Thursday, July 27, 2006

Tempat Tidur

Awal bulan lalu, rumah tangga saya sudah berusia lebih dari dua belas tahun. Usia yang menurut ibunda saya sudah lulus masa kritis. Selama masa itulah, rumah tangga kami menerapkan yang namanya asas kebersamaan. Kebersamaan hampir disemua lini. Pergi bersama, makan bersama, belanja bersama, sampai tidurpun harus bersama. Pendek kata, terasa tidak nyaman kalau ada salah satu dari anggota keluarga yang tidak ikut. Kurang lengkap rasanya. Jadi anda bisa bayangkan, tidur dalam satu tempat tidur untuk kami berlima. Sudah pasti uyel-uyelan, gerah dan panas. Apalagi musim Summer seperti sekarang ini.


Tentunya banyak perubahan antara dua belas tahun yang lalu dengan kehidupan sekarang. Bukan hanya pengalaman kehidupan yang bertambah, melainkan juga postur tubuh. Pada awal kehidupan berumah tangga, saya dan istri adalah pasangan yang (kata orang) berpostur langsing. Dua belas tahun kemudian, postur itu berangsur menjadi melebar, bukan hanya di daerah perut saja, tetapi juga menyerang daerah wajah, pipi dan leher

Yang lebih memprihatinkan lagi adalah ketika orang tua mengunjungi kami setelah 5 tahun tidak bertemu, komentar ibu saya pada waktu itu, “Walah le… kok badanmu sekarang bentuknya kotak”. Mau menyerang balik nggak enak, lha wong ibu sendiri yang bilang. Saya merasa sangat pasti walaupun belum pernah melihatnya sendiri, bahwa postur ini akan terlihat sangat jelek kalau dalam posisi duduk, dimana perutnya menjadi berlipat-lipat. Berkali-kali saya berkaca, mulai dari arah samping, depan, belakang, nungging, akhirnya saya menyerah dan berkata dalam hati, “Dari sudut manapun saya melihat, sama saja bentuknya. Dosa apa yang sudah saya perbuat sehingga untuk melihat perut saja, saya memerlukan ketabahan hati”. Oalah nasib…nasib…..

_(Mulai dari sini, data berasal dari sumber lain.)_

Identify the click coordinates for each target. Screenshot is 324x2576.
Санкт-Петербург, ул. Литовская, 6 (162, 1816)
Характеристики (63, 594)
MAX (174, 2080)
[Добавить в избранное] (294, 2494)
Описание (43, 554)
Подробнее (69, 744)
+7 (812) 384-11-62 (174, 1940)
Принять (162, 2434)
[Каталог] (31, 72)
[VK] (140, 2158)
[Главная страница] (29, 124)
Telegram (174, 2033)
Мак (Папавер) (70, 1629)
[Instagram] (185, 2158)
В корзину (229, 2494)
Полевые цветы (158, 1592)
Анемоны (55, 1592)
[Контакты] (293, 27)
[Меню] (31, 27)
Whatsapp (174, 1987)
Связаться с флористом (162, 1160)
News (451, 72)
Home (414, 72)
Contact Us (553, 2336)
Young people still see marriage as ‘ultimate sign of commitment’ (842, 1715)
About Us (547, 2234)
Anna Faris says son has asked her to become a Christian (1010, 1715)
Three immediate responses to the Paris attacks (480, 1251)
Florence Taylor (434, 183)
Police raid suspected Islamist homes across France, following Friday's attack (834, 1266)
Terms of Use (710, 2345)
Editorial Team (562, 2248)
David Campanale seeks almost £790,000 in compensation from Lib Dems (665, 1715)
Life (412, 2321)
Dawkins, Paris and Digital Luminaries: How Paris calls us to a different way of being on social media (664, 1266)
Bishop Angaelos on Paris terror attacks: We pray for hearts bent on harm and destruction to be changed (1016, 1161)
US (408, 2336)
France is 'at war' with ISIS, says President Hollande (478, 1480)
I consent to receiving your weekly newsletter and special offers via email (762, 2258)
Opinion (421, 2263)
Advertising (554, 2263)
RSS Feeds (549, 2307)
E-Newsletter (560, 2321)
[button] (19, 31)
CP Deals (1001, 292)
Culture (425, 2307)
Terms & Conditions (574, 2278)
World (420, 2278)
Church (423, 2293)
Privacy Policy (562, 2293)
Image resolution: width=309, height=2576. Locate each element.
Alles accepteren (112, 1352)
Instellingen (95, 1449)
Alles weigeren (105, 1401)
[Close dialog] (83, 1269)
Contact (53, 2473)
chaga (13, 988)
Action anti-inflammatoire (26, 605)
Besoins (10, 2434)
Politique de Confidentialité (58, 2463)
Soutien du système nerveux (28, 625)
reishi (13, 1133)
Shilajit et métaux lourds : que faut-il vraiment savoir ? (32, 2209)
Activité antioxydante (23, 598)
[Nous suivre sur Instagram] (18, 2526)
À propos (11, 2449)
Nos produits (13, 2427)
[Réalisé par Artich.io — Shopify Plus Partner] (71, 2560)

Mari kita tinggalkan masalah perut. Meskipun ukuran perut dan ukuran tempat tidur ada kaitannya, tetapi tulisan ini bukan berurusan dengan perut, melainkan dengan tempat tidur. Kalau dua belas tahun yang lalu, tempat tidur dengan kasur ukuran Twin masih mampu menampung kami berdua. (Namanya juga pengantin baru, tidak ada kasurpun jadilah, asal tidurnya berdekatan). Maka sekarang, dua belas tahun kemudian dengan ukuran badan yang XXL, tempat tidur dengan kasur ukuran King pun terasa masih terlalu sempit.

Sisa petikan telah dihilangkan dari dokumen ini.